## Task item
Look through the data below for the line with "Task: Click the reply speech bubble icon" and the line with "Image resolution: width=704", then output those two and all lines in between, exactly as written.

## Input data
-=-=-=-=-
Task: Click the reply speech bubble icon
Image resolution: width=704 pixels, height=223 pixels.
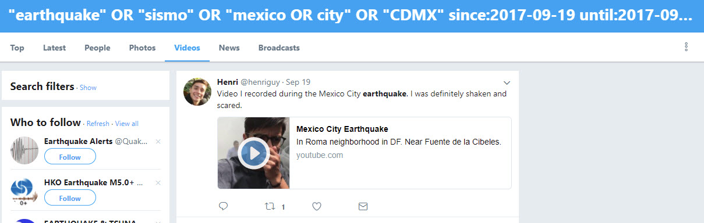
-=-=-=-=-
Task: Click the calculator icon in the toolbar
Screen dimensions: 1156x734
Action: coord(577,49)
-=-=-=-=-
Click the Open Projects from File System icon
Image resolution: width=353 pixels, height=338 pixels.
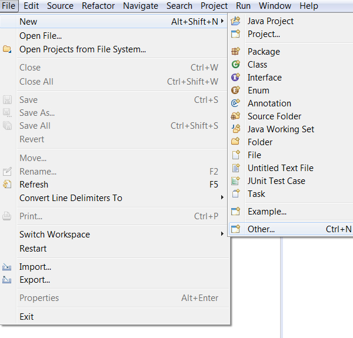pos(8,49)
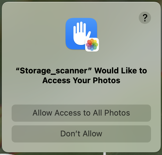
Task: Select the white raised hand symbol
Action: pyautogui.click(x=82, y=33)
-=-=-=-=-
## Solution below
Task: Click the reply speech bubble icon
Image resolution: width=704 pixels, height=223 pixels.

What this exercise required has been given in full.